##### Texto propuesto
Wednesday, October 11, 2006

BESUGO DE NOCHEBUENA



Solemos leer de vez en cuando algún ensayo (algún fragmento, más bien, de algún ensayo) del doctor Marañón, no sé muy bien si por motivos profilácticos, una especie de vacuna contra la nimiedad (fabricada con bacterias de nimiedad) o por un raro asunto en el que se mezclan la melancolía y el masoquismo.

Don Gregorio Marañón titula “Morir para no sobrevivirse” un parágrafo de su tremendo libro “Raíz y decoro de España”, dedicado, con toda la enjundia, el preciosismo y la precisión que merecía la ocasión, “a la juventud de España y a la de América”, o sea que no nos llega (¿nos alcanzó alguna vez?, ¿alguna vez fuimos jóvenes?). Pues resulta que en ese texto habla de alguno de los españoles “malogrados” y, entre ellos, de Ángel Ganivet, un suicida poco espectacular y un poco farragoso de más, y del escultor Julio Antonio, que nació cerca de mi pueblo, en Mora de Ebro, y que murió a los treinta años y de mala manera, ayunando y esculpiendo, o eso es lo que cuenta la leyenda. Cerca de esta nuestra casa hay un bonito Museo que le dedica unas cuantas salas y guarda , piadosamente, gran parte de su obra y muchos de sus recuerdos. Hoy casi nadie se acuerda de Julio Antonio. Por eso escribo apoyado físicamente en la prosa muchas veces excesiva de don Gregorio (una enorme pila de libros) y acompañado por una estampa que reproduce una cabeza espléndida del escultor, si no la mejor, que la titulan “Ávila de los Caballeros, 1914” y ni me mira con sus ojos masculinos vacíos, su cuello terso, su boca romana, su peinado de joven patricio y una nariz afilada de minero de Almadén.

Mientras, va pasando el tiempo, las mañanas con un sol tibio y un trabajo como entumecido, las tardes más laboriosas, asexuadas en invierno (las tardes de verano son veneno puro), los atardeceres compungidos y feroces, las noches de insomnio, té, ordenador y alguna sinfonía un poco heroica de más, de Haydn, por ejemplo, una de las de Londres. Pasan los años, las primaveras repentinas, anunciadas la mañana de Viernes Santo, prologadas el Lunes de Pascua con la promesa de un Sant Jordi luminoso en el que siempre acaba lloviendo, los veranos que empiezan a apretar un jueves de Corpus, que ya no se celebra, los otoños terribles, demasiado largos, entrometidos en las casas y en los cuerpos, y los inviernos que parecen cortos porque no haces más que pensar en la primavera, en su raíz, en su decoro, en ese morir, como el escultor, para no sobrevivirse.
##########
##### Sección de datos
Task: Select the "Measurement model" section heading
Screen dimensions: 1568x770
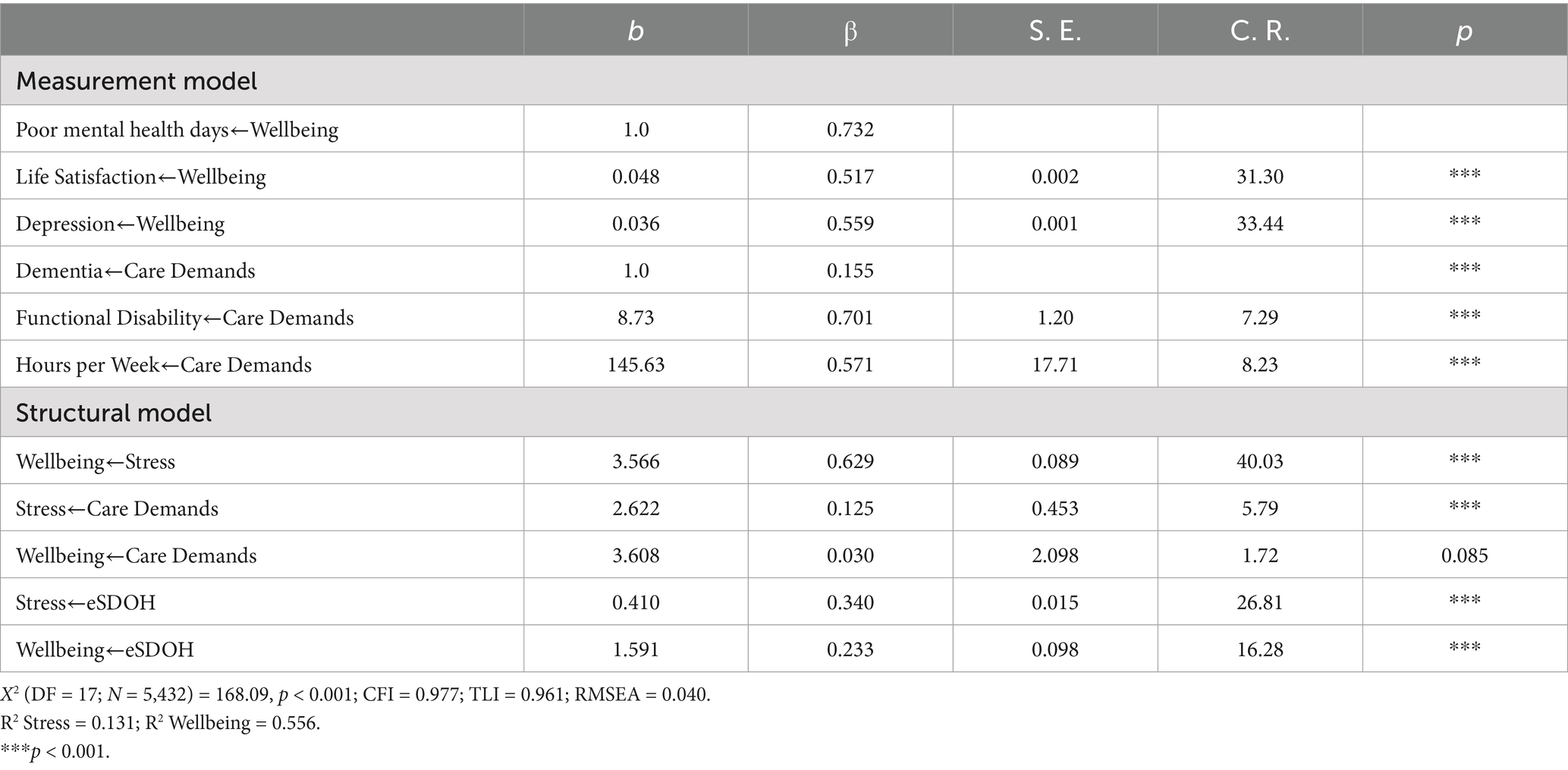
##########
**Tareas del ejercicio:**
• a. ¿Puedes resumir el texto en dos oraciones?
• b. Imprime el fragmento del texto que comienza con «Wednesday, October 11, 2006» y sigue hasta «y el masoquismo.».
• c. Según el texto, ¿dónde nació el escultor Julio Antonio?
Los datos provienen de una fuente distinta.

**Respuestas del ejercicio:**
• a. El texto cuenta que quien escribe lee a veces fragmentos de ensayos de Gregorio Marañón, cuyo libro «Raíz y decoro de España» habla de españoles malogrados como Ángel Ganivet y el escultor Julio Antonio, nacido en Mora de Ebro y muerto a los treinta años. Evoca a ese escultor, del que hoy casi nadie se acuerda, ante una estampa de una cabeza suya titulada «Ávila de los Caballeros, 1914», y describe cómo van pasando los días, los años y las estaciones.

• b.
Wednesday, October 11, 2006

BESUGO DE NOCHEBUENA



Solemos leer de vez en cuando algún ensayo (algún fragmento, más bien, de algún ensayo) del doctor Marañón, no sé muy bien si por motivos profilácticos, una especie de vacuna contra la nimiedad (fabricada con bacterias de nimiedad) o por un raro asunto en el que se mezclan la melancolía y el masoquismo.

• c. En Mora de Ebro.